The pivotal phase III GADOLIN study (NCT01059630) compared bendamustine alone with obinutuzumab plus bendamustine followed by obinutuzumab in patients with iNHL refractory to rituximab (Rituxan). An independent panel determined at an interim assessment that the study met its primary endpoint of a significant improvement in progression-free survival (PFS) for the obinutuzumab arm.
“GADOLIN is the first of our pivotal phase III studies of Gazyva to be completed in the non-Hodgkin lymphoma setting, building on the positive results we have seen in chronic lymphocytic leukemia,” said Sandra Horning, MD, chief medical officer and head of Global Product Development, in a statement.
The multicenter, open-label, phase III GADOLIN study involved 413 patients with rituximab-refractory iNHL. Patients in the experimental arm received bendamustine (90 mg/m2 IV on days 2 and 3 of cycle 1, and days 1 and 2 of cycles 2-6) plus 6 cycles of obinutuzumab (1000 mg IV on days 1, 8, and 15 of cycle 1, and day 1 of cycles 2-6) followed by obinutuzumab every 2 months until disease progression for a maximum of 2 years. In the comparator group, patients received 6 cycles of bendamustine monotherapy (120 mg/m2 IV on days 1 and 2 of cycles 1-6). The cycle length for both treatment arms was 28 days.

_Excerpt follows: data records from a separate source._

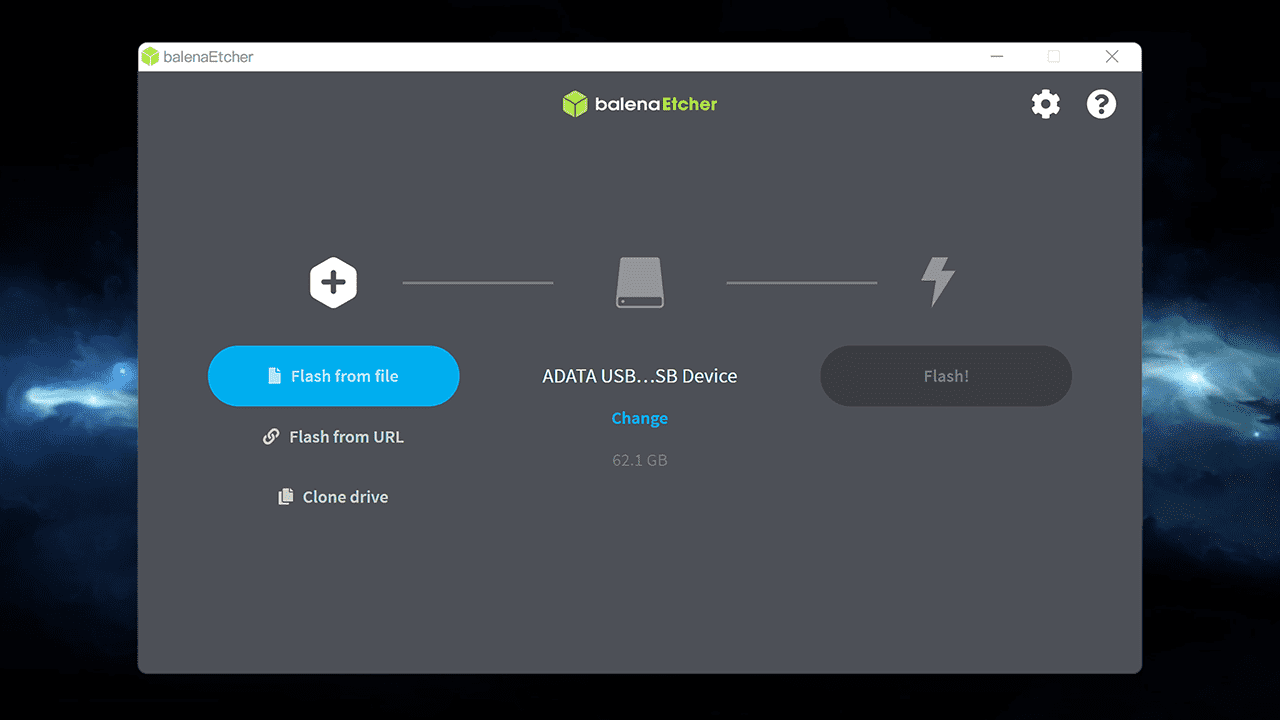1280x720 pixels.
Task: Choose the Flash from URL option
Action: [346, 437]
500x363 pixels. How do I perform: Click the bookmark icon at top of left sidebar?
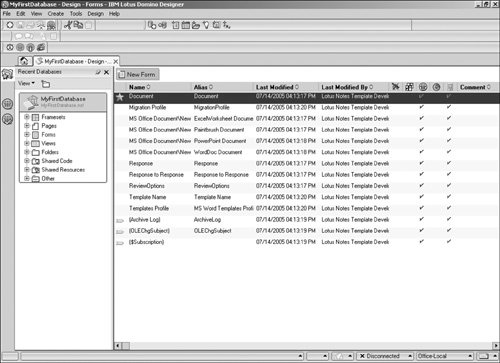pyautogui.click(x=7, y=74)
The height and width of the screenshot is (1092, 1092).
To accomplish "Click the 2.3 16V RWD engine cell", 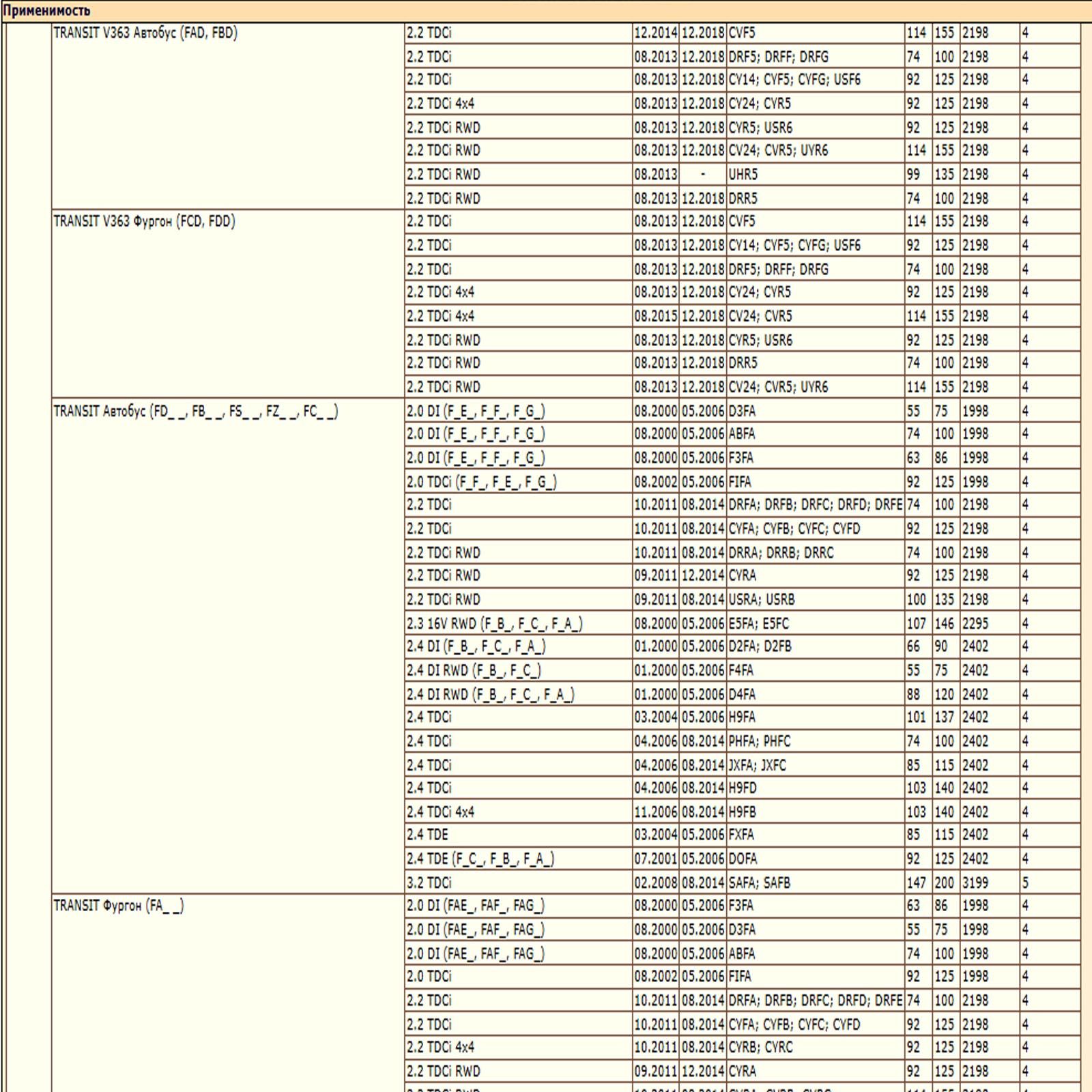I will coord(495,623).
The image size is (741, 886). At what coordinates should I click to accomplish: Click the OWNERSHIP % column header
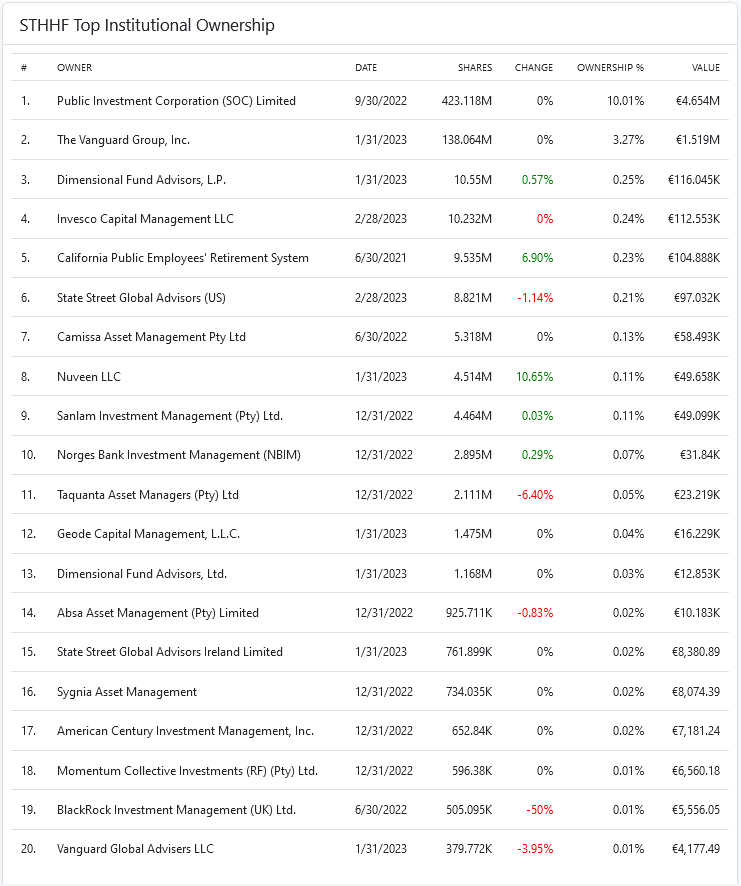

In addition to the primary PFS endpoint, secondary endpoints included overall survival and response rates.
Genentech plans to present the GADOLIN data at an upcoming scientific meeting and file for regulatory approval with the FDA and EMA.
“We are delighted that this study could be evaluated early due to the strength of its data, which we believe supports Gazyva’s potential in combination with bendamustine for people whose Rituxan-based therapy failed to adequately control their disease,” said Horning.
Promising data for obinutuzumab in relapsed/refractory iNHL from the phase II GAUGUIN trial were previously published in the Journal of Clinical Oncology (J Clin Oncol. 2013;31(23):2920-2926).
GAUGUIN included 40 iNHL patients, 34 of whom had follicular lymphoma. Thirty-eight patients had received rituximab and 22 were refractory to the drug.
Patients received 8 cycles of obinutuzumab at 400 mg on days 1 and 8 of cycle 1 and also on day 1 of cycles 2 to 8 (400/400 mg) or 1600 mg on days 1 and 8 of cycle 1 and 800 mg on day 1 of cycles 2 to 8 (1600/800 mg).
The overall response rate was 55% in the 1600/800-mg group and 17% in the 400/400-mg group. Nine percent of the responses in the higher dose group were complete responses, as compared with zero for the lower-dose arm. The median PFS was 11.9 months and 6.0 months, respectively.
Seventy-three percent of patients had infusion-related reactions (IRRs), which was the most frequently reported adverse event. Two patients, both in the 1600/800-mg group, had grade 3/4 IRRs. According to the researchers, there were no serious IRRs, and none resulted in a patient withdrawal from the study.
When Genentech files for regulatory approval for obinutuzumab in iNHL, it will be seeking a second indication for the drug. Obinutuzumab is currently approved by the FDA for use in combination with chlorambucil as a first-line treatment for patients with chronic lymphocytic leukemia.